#### [Task]
When you reply, transcribe every line of the data below exactly.

(Data for this exercise)

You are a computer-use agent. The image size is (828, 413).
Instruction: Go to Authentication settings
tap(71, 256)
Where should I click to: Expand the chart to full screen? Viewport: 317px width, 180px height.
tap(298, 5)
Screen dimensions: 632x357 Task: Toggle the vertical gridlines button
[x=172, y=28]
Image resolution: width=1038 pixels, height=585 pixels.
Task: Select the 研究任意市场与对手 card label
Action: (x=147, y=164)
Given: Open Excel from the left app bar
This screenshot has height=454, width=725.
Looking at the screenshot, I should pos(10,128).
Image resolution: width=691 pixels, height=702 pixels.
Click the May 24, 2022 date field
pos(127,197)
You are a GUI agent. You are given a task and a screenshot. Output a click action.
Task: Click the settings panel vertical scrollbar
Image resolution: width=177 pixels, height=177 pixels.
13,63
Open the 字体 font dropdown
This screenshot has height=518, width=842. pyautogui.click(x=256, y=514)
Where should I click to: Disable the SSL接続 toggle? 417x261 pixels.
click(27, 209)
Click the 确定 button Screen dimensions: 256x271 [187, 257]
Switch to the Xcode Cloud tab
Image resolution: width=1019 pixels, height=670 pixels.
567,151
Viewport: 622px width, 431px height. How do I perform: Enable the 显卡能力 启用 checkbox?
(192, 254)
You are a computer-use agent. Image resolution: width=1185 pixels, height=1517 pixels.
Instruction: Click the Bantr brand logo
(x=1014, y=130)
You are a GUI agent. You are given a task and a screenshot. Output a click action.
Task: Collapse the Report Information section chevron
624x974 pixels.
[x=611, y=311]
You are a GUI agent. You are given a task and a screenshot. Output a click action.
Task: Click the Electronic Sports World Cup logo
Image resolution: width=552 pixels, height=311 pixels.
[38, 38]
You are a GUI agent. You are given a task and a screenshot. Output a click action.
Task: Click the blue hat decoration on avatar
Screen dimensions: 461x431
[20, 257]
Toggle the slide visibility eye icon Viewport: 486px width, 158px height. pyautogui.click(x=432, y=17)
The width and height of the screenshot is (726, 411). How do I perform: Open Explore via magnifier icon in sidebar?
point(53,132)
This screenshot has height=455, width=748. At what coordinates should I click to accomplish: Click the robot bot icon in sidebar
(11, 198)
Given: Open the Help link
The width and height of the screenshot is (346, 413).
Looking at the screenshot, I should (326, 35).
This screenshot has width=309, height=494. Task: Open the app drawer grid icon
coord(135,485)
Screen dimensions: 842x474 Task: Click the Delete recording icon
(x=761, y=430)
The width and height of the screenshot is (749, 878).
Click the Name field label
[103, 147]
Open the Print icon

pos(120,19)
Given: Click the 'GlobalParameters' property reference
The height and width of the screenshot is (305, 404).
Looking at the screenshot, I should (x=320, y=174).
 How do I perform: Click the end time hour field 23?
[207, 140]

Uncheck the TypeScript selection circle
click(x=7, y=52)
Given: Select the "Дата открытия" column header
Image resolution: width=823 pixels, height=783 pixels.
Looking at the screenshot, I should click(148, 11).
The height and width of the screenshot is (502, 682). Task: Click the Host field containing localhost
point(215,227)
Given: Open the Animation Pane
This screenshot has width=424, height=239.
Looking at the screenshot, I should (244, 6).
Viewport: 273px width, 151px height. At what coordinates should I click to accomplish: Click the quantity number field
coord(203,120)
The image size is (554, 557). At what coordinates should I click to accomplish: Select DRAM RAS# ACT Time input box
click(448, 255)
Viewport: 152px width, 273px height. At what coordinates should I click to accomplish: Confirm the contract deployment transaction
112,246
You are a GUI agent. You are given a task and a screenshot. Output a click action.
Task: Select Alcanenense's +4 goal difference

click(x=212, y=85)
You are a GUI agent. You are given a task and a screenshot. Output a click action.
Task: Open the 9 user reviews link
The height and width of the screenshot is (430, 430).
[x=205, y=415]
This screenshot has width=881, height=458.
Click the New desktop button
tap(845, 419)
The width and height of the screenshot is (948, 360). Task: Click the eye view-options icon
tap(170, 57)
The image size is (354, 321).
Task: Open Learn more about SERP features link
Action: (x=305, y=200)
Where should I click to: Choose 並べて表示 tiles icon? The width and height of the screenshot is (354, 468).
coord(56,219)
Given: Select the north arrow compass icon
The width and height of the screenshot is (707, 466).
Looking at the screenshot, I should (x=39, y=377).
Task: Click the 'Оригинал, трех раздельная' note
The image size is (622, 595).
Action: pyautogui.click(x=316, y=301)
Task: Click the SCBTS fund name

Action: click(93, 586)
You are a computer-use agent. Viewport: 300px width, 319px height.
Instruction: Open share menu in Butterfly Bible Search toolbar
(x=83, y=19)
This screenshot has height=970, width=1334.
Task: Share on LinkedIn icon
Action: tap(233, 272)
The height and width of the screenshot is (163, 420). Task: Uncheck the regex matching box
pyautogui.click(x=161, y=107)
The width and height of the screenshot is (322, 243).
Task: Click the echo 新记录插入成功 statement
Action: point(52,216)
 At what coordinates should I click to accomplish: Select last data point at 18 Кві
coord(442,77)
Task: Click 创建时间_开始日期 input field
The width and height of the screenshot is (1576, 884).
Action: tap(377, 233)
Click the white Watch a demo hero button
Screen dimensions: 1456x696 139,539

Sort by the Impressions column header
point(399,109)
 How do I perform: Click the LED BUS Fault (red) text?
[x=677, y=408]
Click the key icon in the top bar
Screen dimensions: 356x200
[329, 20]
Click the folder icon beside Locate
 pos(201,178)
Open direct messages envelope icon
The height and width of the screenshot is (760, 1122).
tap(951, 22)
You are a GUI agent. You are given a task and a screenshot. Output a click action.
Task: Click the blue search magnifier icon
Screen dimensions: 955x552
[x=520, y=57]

(End Data for this exercise)

#### [Result of the exercise]
You are a computer-use agent. The image size is (828, 413).
Instruction: Go to Authentication settings
tap(71, 256)
Where should I click to: Expand the chart to full screen? Viewport: 317px width, 180px height.
tap(298, 5)
Screen dimensions: 632x357 Task: Toggle the vertical gridlines button
[x=172, y=28]
Image resolution: width=1038 pixels, height=585 pixels.
Task: Select the 研究任意市场与对手 card label
Action: (x=147, y=164)
Given: Open Excel from the left app bar
This screenshot has height=454, width=725.
Looking at the screenshot, I should pos(10,128).
Image resolution: width=691 pixels, height=702 pixels.
Click the May 24, 2022 date field
pos(127,197)
You are a GUI agent. You are given a task and a screenshot. Output a click action.
Task: Click the settings panel vertical scrollbar
Image resolution: width=177 pixels, height=177 pixels.
13,63
Open the 字体 font dropdown
This screenshot has height=518, width=842. pyautogui.click(x=256, y=514)
Where should I click to: Disable the SSL接続 toggle? 417x261 pixels.
click(27, 209)
Click the 确定 button Screen dimensions: 256x271 [187, 257]
Switch to the Xcode Cloud tab
Image resolution: width=1019 pixels, height=670 pixels.
567,151
Viewport: 622px width, 431px height. How do I perform: Enable the 显卡能力 启用 checkbox?
(192, 254)
You are a computer-use agent. Image resolution: width=1185 pixels, height=1517 pixels.
Instruction: Click the Bantr brand logo
(x=1014, y=130)
You are a GUI agent. You are given a task and a screenshot. Output a click action.
Task: Collapse the Report Information section chevron
624x974 pixels.
[x=611, y=311]
You are a GUI agent. You are given a task and a screenshot. Output a click action.
Task: Click the Electronic Sports World Cup logo
Image resolution: width=552 pixels, height=311 pixels.
[38, 38]
You are a GUI agent. You are given a task and a screenshot. Output a click action.
Task: Click the blue hat decoration on avatar
Screen dimensions: 461x431
[20, 257]
Toggle the slide visibility eye icon Viewport: 486px width, 158px height. pyautogui.click(x=432, y=17)
The width and height of the screenshot is (726, 411). How do I perform: Open Explore via magnifier icon in sidebar?
point(53,132)
This screenshot has height=455, width=748. At what coordinates should I click to accomplish: Click the robot bot icon in sidebar
(11, 198)
Given: Open the Help link
The width and height of the screenshot is (346, 413).
Looking at the screenshot, I should (326, 35).
This screenshot has width=309, height=494. Task: Open the app drawer grid icon
coord(135,485)
Screen dimensions: 842x474 Task: Click the Delete recording icon
(x=761, y=430)
The width and height of the screenshot is (749, 878).
Click the Name field label
[103, 147]
Open the Print icon

pos(120,19)
Given: Click the 'GlobalParameters' property reference
The height and width of the screenshot is (305, 404).
Looking at the screenshot, I should (x=320, y=174).
 How do I perform: Click the end time hour field 23?
[207, 140]

Uncheck the TypeScript selection circle
click(x=7, y=52)
Given: Select the "Дата открытия" column header
Image resolution: width=823 pixels, height=783 pixels.
Looking at the screenshot, I should click(148, 11).
The height and width of the screenshot is (502, 682). Task: Click the Host field containing localhost
point(215,227)
Given: Open the Animation Pane
This screenshot has width=424, height=239.
Looking at the screenshot, I should (244, 6).
Viewport: 273px width, 151px height. At what coordinates should I click to accomplish: Click the quantity number field
coord(203,120)
The image size is (554, 557). At what coordinates should I click to accomplish: Select DRAM RAS# ACT Time input box
click(448, 255)
Viewport: 152px width, 273px height. At what coordinates should I click to accomplish: Confirm the contract deployment transaction
112,246
You are a GUI agent. You are given a task and a screenshot. Output a click action.
Task: Select Alcanenense's +4 goal difference

click(x=212, y=85)
You are a GUI agent. You are given a task and a screenshot. Output a click action.
Task: Open the 9 user reviews link
The height and width of the screenshot is (430, 430).
[x=205, y=415]
This screenshot has width=881, height=458.
Click the New desktop button
tap(845, 419)
The width and height of the screenshot is (948, 360). Task: Click the eye view-options icon
tap(170, 57)
The image size is (354, 321).
Task: Open Learn more about SERP features link
Action: (x=305, y=200)
Where should I click to: Choose 並べて表示 tiles icon? The width and height of the screenshot is (354, 468).
coord(56,219)
Given: Select the north arrow compass icon
The width and height of the screenshot is (707, 466).
Looking at the screenshot, I should (x=39, y=377).
Task: Click the 'Оригинал, трех раздельная' note
The image size is (622, 595).
Action: pyautogui.click(x=316, y=301)
Task: Click the SCBTS fund name

Action: click(93, 586)
You are a computer-use agent. Viewport: 300px width, 319px height.
Instruction: Open share menu in Butterfly Bible Search toolbar
(x=83, y=19)
This screenshot has height=970, width=1334.
Task: Share on LinkedIn icon
Action: tap(233, 272)
The height and width of the screenshot is (163, 420). Task: Uncheck the regex matching box
pyautogui.click(x=161, y=107)
The width and height of the screenshot is (322, 243).
Task: Click the echo 新记录插入成功 statement
Action: point(52,216)
 At what coordinates should I click to accomplish: Select last data point at 18 Кві
coord(442,77)
Task: Click 创建时间_开始日期 input field
The width and height of the screenshot is (1576, 884).
Action: tap(377, 233)
Click the white Watch a demo hero button
Screen dimensions: 1456x696 139,539

Sort by the Impressions column header
point(399,109)
 How do I perform: Click the LED BUS Fault (red) text?
[x=677, y=408]
Click the key icon in the top bar
Screen dimensions: 356x200
[329, 20]
Click the folder icon beside Locate
 pos(201,178)
Open direct messages envelope icon
The height and width of the screenshot is (760, 1122).
tap(951, 22)
You are a GUI agent. You are given a task and a screenshot. Output a click action.
Task: Click the blue search magnifier icon
Screen dimensions: 955x552
[x=520, y=57]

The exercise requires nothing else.